-- Opening Marker --

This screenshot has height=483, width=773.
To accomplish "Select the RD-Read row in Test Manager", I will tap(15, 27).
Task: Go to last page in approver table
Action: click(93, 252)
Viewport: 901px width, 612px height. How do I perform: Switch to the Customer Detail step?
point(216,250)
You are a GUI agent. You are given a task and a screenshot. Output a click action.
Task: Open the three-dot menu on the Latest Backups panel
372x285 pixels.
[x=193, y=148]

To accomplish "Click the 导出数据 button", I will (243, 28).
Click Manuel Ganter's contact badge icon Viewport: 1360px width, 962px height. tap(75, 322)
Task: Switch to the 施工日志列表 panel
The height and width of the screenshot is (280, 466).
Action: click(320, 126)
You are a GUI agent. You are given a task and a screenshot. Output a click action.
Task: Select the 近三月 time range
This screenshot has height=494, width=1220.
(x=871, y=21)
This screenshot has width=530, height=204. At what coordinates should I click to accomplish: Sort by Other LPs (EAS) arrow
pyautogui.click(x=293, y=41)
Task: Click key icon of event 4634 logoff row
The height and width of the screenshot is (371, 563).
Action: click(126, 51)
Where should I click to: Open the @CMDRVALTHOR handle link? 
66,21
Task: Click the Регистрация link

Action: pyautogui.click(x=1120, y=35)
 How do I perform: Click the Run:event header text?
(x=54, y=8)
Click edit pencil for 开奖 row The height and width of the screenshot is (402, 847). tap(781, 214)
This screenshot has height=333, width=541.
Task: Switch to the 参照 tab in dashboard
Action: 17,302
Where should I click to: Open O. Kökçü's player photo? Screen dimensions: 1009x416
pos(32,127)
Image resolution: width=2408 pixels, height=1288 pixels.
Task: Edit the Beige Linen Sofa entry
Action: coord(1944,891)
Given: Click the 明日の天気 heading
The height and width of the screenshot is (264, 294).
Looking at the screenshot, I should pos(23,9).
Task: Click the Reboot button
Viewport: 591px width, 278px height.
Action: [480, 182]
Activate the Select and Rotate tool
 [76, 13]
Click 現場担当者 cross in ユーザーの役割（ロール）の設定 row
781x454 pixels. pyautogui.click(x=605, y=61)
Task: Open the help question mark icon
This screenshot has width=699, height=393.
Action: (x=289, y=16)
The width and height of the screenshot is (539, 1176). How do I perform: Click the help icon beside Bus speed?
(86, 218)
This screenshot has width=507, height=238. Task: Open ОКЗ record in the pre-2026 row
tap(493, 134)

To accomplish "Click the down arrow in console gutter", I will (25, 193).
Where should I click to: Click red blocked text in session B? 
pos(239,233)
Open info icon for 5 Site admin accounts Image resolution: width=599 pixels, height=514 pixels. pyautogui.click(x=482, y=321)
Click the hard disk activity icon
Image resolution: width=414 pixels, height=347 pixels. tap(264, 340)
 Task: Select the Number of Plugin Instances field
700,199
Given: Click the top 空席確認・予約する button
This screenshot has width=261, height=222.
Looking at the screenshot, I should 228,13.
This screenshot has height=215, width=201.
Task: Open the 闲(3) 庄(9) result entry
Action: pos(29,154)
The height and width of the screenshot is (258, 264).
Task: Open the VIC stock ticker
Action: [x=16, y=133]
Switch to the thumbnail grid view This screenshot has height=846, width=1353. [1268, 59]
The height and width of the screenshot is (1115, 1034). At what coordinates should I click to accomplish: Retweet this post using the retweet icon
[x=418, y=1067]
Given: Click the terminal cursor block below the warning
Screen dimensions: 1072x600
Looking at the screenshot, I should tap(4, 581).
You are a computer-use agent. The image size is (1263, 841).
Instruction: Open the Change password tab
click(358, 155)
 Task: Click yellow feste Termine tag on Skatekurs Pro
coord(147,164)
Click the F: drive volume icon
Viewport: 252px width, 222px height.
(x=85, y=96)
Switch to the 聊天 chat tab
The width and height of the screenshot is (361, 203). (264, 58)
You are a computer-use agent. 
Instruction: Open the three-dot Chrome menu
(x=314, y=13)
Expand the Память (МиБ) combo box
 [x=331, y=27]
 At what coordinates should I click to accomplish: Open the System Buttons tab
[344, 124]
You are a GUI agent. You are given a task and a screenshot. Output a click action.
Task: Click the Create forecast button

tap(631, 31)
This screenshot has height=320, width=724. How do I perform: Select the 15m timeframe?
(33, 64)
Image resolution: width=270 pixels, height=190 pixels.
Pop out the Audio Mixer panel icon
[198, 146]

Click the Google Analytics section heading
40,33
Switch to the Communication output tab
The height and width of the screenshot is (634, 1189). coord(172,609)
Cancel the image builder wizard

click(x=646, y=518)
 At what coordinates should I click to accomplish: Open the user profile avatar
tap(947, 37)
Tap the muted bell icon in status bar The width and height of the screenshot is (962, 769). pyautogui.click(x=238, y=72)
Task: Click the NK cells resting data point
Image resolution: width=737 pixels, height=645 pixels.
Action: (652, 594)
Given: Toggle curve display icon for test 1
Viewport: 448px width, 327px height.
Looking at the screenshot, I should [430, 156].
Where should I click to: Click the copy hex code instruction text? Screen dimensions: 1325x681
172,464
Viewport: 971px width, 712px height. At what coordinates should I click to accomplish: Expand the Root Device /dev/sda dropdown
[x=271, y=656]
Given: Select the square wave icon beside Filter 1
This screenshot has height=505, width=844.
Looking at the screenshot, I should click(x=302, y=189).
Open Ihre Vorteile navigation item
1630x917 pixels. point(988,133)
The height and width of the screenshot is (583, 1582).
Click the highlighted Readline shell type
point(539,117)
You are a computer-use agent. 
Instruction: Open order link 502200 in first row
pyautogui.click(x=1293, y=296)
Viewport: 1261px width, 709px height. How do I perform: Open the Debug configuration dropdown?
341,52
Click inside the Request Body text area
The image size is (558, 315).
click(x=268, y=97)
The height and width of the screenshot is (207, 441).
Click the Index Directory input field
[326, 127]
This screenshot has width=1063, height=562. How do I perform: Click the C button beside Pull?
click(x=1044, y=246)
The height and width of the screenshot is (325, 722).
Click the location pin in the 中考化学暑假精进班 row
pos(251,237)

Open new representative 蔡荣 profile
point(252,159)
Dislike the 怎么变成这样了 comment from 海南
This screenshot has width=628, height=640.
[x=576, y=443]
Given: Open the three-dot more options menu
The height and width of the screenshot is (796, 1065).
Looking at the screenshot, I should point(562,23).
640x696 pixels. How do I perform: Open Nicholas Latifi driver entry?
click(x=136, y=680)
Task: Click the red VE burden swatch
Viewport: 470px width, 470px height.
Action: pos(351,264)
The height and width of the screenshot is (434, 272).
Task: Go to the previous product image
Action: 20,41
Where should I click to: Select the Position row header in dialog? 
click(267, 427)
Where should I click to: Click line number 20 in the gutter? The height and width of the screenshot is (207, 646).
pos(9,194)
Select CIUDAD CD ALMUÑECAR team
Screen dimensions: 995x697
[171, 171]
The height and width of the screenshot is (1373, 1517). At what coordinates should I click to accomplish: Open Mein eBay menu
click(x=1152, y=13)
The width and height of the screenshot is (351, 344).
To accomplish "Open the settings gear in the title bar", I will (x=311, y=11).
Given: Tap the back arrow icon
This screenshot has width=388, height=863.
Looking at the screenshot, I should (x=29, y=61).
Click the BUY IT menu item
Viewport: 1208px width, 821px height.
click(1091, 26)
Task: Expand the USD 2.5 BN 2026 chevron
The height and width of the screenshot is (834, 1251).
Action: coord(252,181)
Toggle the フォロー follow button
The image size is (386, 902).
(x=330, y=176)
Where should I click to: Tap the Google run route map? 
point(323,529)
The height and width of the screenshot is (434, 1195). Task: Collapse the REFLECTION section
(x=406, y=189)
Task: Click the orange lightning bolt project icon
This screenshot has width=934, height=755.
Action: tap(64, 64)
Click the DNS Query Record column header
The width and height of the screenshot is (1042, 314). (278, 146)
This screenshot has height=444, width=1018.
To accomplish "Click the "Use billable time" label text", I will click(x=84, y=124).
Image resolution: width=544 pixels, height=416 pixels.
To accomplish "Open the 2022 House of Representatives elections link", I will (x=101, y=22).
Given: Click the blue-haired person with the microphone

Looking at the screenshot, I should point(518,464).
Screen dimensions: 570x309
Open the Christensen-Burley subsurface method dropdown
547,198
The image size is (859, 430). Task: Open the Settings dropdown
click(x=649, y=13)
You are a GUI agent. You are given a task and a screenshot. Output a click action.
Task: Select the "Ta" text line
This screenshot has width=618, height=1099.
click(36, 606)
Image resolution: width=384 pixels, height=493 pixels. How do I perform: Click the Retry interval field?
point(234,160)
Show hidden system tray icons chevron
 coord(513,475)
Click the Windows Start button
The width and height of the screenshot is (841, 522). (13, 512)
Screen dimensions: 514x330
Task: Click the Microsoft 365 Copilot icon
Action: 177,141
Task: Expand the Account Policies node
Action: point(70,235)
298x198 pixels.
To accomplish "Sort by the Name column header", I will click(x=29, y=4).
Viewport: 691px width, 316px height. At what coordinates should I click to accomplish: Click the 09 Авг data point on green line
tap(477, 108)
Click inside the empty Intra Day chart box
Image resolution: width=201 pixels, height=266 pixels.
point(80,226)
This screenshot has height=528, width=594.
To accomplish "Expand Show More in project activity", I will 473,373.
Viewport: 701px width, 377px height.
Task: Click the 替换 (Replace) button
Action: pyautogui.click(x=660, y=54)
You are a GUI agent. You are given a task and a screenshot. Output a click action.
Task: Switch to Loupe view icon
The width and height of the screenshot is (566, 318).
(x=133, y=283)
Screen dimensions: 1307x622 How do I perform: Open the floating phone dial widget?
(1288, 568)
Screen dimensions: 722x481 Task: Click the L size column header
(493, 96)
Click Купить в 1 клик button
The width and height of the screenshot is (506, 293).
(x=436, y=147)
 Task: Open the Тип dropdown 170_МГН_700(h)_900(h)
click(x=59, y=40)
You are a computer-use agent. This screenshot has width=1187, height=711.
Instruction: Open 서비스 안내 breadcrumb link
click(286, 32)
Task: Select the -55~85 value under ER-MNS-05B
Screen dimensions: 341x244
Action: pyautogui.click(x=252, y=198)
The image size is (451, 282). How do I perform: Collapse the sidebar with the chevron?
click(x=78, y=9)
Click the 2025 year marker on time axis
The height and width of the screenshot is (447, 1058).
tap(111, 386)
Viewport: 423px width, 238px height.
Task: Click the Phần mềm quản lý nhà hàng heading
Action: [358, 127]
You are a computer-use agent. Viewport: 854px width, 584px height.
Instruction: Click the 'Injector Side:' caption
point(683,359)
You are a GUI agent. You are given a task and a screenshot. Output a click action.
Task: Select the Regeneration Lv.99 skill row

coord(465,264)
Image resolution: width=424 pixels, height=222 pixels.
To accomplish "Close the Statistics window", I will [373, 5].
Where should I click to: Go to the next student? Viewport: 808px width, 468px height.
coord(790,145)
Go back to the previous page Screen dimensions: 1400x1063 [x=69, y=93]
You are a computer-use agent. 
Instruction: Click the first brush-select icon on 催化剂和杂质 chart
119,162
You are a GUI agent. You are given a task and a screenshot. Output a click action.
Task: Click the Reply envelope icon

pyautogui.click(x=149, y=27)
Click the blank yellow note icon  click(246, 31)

-- Closing Marker --

WHAT YOU WILL DO: Return a copy of each line of the material that holds the word "inside".

WRITTEN REPLY:
Click inside the Request Body text area
Click inside the empty Intra Day chart box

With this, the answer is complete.